Without reference to the tax title which he held at the time of his conveyance to the appellant, the title of record to said land was in T. F. Dove, and it is admitted by counsel for the complainants that unless the evidence shows that the appellant took her deed with actual or constructive notice of her grantor’s prior conveyance to Nancy Booker, her title must prevail,—and such is unquestionably the law of this State. • As was said in Grundies v. Reid, 107 Ill. 304: “Our law protects the purchasers of real estate in their purchases of the same as the title appears of record, unless there be notice of something to the contrary.” Many later decisions of this court are to the same effect.

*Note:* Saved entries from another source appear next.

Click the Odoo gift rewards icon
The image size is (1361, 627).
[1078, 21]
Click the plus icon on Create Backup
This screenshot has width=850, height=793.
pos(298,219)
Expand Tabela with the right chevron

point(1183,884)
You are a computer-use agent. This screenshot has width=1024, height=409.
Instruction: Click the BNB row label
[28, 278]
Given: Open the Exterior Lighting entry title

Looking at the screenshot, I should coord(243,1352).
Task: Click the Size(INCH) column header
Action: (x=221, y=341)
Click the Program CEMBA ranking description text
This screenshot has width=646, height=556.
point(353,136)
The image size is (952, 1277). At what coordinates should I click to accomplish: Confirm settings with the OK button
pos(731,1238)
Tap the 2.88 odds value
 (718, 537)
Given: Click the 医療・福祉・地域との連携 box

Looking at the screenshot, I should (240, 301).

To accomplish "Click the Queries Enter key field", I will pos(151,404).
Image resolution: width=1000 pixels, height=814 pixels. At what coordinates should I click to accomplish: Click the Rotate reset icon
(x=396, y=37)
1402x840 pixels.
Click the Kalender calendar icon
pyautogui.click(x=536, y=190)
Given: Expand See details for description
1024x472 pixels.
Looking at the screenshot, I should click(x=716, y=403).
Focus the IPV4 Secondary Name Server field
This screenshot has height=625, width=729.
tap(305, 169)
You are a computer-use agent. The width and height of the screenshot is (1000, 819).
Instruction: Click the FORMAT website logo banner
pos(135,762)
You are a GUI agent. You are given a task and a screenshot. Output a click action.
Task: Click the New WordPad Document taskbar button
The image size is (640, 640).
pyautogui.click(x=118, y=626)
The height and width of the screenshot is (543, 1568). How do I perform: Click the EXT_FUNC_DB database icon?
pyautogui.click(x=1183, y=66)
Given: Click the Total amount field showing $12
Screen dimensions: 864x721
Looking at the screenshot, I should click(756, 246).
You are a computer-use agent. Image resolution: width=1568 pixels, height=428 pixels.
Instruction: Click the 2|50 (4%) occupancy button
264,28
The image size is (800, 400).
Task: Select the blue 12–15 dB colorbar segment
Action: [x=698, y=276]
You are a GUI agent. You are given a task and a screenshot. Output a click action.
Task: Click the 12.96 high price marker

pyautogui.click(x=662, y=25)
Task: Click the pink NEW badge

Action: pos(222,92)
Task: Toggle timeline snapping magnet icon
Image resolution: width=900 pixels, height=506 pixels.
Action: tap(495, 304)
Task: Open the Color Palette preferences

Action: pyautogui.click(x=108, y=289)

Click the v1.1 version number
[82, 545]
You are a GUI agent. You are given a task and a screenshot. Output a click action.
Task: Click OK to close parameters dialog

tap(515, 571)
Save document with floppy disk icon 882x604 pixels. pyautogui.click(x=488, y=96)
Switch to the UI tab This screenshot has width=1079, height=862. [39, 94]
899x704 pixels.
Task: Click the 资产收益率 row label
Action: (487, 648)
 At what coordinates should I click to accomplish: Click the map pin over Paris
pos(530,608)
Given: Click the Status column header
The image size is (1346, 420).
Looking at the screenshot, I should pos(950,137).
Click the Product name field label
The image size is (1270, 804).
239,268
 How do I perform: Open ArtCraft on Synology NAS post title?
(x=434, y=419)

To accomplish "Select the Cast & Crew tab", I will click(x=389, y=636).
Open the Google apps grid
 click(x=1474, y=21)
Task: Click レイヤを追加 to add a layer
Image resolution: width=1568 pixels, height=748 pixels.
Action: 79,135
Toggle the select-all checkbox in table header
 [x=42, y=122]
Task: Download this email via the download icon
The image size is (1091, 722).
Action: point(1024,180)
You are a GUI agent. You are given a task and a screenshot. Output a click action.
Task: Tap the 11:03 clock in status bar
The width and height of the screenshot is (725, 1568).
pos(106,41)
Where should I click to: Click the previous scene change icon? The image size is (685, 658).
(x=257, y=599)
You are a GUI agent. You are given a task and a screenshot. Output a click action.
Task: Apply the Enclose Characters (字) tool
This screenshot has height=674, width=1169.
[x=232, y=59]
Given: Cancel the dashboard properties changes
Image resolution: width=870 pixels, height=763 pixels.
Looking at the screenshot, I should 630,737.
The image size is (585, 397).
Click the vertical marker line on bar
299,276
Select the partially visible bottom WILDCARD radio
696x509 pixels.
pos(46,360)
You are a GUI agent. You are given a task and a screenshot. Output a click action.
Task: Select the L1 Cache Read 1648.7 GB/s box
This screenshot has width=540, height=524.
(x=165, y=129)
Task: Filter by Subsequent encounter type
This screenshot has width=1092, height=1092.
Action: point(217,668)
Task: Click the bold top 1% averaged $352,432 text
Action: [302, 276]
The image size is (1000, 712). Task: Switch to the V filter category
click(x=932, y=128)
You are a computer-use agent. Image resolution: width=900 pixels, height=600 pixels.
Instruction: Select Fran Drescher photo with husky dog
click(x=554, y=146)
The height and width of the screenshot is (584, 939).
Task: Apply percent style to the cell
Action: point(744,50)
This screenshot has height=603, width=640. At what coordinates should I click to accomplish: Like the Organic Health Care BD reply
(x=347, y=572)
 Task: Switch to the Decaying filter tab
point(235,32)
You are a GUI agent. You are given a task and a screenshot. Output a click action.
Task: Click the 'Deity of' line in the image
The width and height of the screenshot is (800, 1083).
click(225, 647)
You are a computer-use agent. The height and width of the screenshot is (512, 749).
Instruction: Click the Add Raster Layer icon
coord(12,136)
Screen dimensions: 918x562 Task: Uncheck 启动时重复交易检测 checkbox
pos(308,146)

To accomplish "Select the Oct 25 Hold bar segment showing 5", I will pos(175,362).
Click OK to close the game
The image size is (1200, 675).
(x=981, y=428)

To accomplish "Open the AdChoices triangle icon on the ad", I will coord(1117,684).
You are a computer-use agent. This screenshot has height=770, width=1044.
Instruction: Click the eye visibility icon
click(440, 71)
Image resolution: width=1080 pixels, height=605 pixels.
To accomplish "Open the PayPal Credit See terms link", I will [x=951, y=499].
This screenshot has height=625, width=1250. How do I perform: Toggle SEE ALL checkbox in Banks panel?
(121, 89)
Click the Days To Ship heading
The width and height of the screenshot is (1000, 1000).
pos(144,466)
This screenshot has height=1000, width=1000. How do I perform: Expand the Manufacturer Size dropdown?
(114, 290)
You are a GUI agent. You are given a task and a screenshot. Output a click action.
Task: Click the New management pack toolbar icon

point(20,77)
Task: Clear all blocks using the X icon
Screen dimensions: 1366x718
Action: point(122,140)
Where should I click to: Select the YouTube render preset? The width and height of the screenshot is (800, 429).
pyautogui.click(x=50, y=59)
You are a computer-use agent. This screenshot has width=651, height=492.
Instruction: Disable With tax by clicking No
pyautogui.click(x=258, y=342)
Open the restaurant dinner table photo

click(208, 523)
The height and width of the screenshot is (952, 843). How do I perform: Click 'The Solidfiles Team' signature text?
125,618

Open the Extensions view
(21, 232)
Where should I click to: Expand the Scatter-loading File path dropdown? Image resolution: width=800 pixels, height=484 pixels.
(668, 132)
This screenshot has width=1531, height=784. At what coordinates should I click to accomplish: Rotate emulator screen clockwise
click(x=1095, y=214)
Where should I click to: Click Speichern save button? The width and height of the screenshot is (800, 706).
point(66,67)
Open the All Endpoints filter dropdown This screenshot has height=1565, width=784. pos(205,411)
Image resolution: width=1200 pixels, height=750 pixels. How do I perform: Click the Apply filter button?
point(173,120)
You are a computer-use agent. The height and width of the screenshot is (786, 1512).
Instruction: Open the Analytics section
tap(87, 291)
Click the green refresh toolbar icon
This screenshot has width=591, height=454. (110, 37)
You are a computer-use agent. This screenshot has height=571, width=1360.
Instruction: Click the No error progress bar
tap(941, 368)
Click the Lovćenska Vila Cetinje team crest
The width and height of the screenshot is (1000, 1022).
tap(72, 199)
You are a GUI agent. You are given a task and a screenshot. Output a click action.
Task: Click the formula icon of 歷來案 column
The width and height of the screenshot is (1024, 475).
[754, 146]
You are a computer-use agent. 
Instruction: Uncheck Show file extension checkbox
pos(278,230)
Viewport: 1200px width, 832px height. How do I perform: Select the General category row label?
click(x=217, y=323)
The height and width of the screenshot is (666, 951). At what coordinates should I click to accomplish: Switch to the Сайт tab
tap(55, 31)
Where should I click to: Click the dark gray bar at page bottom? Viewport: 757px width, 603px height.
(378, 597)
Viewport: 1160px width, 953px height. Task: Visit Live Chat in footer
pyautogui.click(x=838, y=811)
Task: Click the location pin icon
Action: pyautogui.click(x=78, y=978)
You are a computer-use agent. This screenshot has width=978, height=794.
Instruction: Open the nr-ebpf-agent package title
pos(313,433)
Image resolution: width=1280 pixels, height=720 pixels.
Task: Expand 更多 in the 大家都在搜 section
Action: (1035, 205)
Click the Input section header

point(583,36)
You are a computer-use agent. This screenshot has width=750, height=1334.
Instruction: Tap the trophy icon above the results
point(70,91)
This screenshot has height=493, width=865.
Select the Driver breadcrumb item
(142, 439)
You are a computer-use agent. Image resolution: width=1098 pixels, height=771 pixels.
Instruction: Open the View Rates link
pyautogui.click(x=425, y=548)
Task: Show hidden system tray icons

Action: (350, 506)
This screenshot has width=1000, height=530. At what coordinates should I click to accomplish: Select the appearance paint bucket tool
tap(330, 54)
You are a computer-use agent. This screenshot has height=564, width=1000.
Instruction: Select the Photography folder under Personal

The only evidence in this record tending to prove actual notice to the appellant of the unrecorded deed to Nancy Booker is the testimony of John W. Booker, nominally her co-defendant and her husband. It is insisted on behalf of appellant that he was incompetent to testify for or against his wife, Lettie C. Booker. The litigation is “concerning the separate property of the wife,” and the action is one “in which she would, if unmarried, be defendant.” Therefore, under the exceptions to section 5 of chapter 51, (2 Starr & Cur. Stat. p. 1837,) he was competent to testify for or against her. McNail v. Ziegler, 68 Ill. 224; Pain v. Parson, 179 id. 185, and cases cited; Cassem v. Heustis, 201 id. 208.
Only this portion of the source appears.